Installation & Quick Start
Installation
Quick Start
centimators
transformers are dataframe-agnostic, powered by narwhals.
You can use the same transformer (like RankTransformer
) seamlessly with both Pandas and Polars DataFrames. This transformer calculates the normalized rank of features within each date group.
First, let's define some common data:
import pandas as pd
import polars as pl
# Create sample OHLCV data for two stocks over four trading days
data = {
'date': ['2021-01-01', '2021-01-01', '2021-01-02', '2021-01-02',
'2021-01-03', '2021-01-03', '2021-01-04', '2021-01-04'],
'ticker': ['AAPL', 'MSFT', 'AAPL', 'MSFT', 'AAPL', 'MSFT', 'AAPL', 'MSFT'],
'open': [150.0, 280.0, 151.0, 282.0, 152.0, 283.0, 153.0, 284.0], # Opening prices
'high': [152.0, 282.0, 153.0, 284.0, 154.0, 285.0, 155.0, 286.0], # Daily highs
'low': [149.0, 278.0, 150.0, 280.0, 151.0, 281.0, 152.0, 282.0], # Daily lows
'close': [151.0, 281.0, 152.0, 283.0, 153.0, 284.0, 154.0, 285.0], # Closing prices
'volume': [1000000, 800000, 1200000, 900000, 1100000, 850000, 1050000, 820000] # Trading volume
}
# Create both Pandas and Polars DataFrames
df_pd = pd.DataFrame(data)
df_pl = pl.DataFrame(data)
# Define the OHLCV features we want to transform
feature_cols = ['volume', 'close']
Now, let's use the transformer:
from centimators.feature_transformers import RankTransformer
transformer = RankTransformer(feature_names=feature_cols)

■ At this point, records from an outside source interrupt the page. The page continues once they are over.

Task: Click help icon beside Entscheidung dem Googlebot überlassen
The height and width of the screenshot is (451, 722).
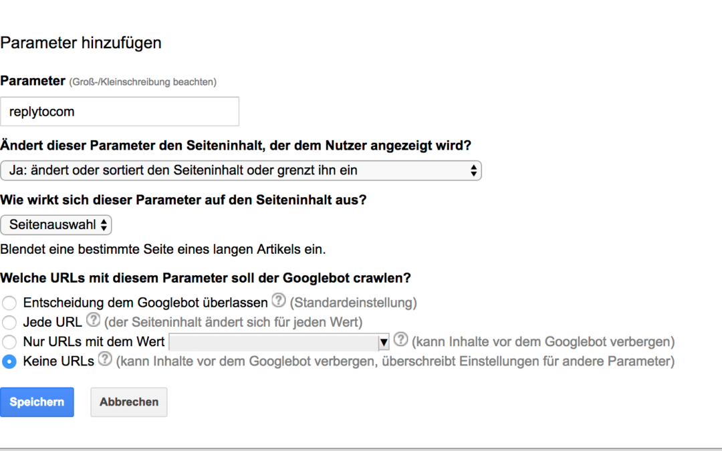Action: click(279, 301)
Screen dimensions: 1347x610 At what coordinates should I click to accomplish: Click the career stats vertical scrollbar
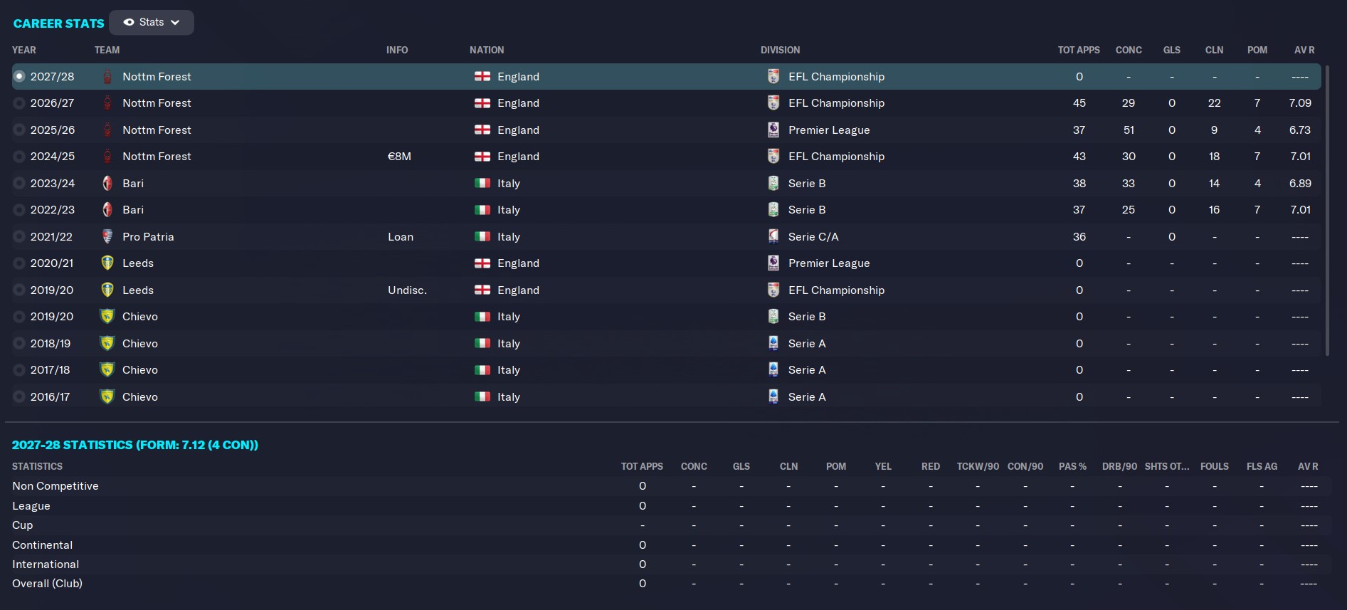1327,210
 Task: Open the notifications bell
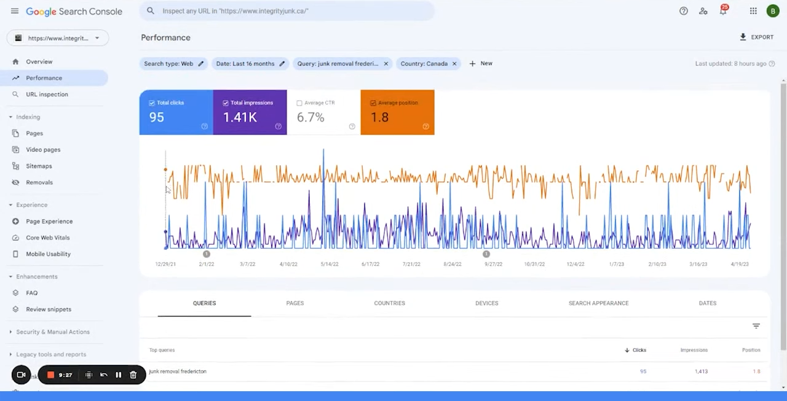pos(723,11)
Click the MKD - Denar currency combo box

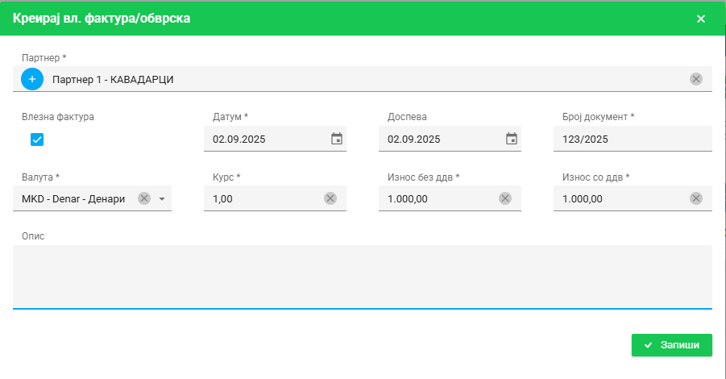(73, 198)
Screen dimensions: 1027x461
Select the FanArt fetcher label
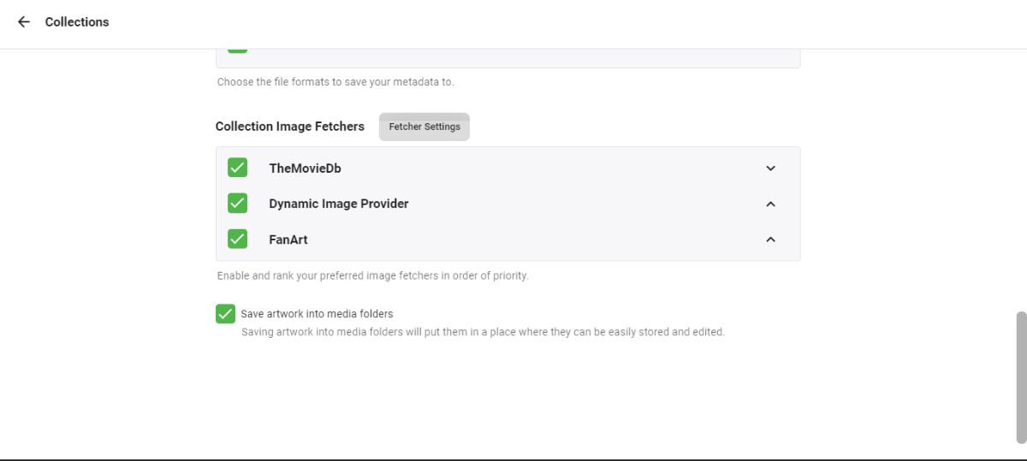288,240
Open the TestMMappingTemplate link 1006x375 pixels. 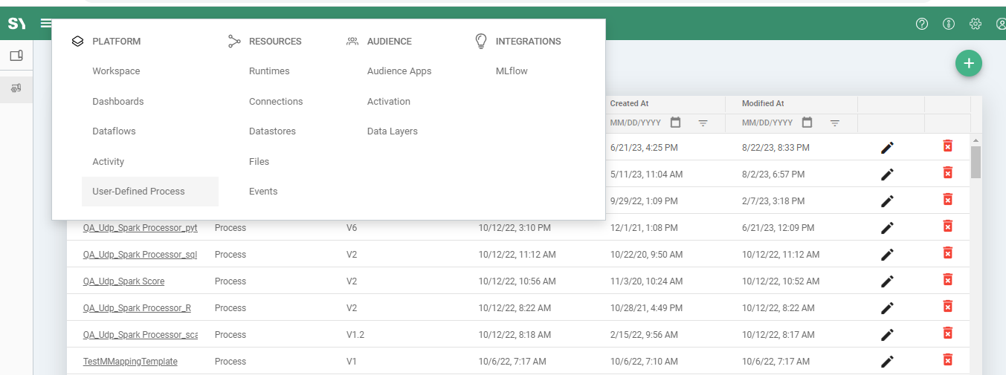point(130,362)
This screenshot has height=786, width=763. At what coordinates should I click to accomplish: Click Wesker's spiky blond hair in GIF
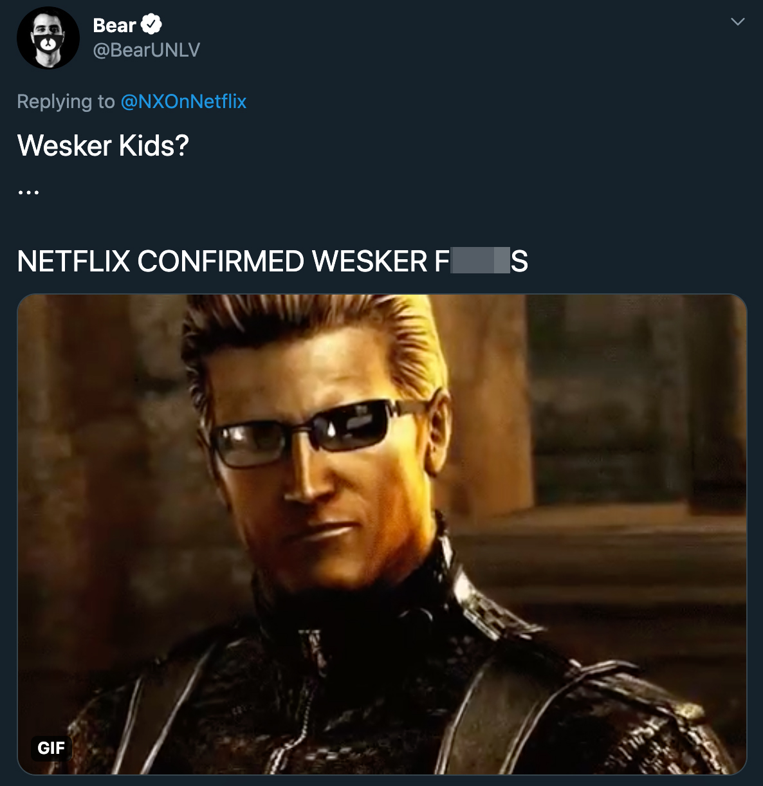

result_pd = transformer.fit_transform(df_pd[feature_cols], date_series=df_pd['date'])
result_pl = transformer.fit_transform(df_pl[feature_cols], date_series=df_pl['date'])
Both result_pd
(from Pandas) and result_pl
(from Polars) will contain the same transformed data in their native DataFrame formats. You may find significant performance gains using Polars for certain operations.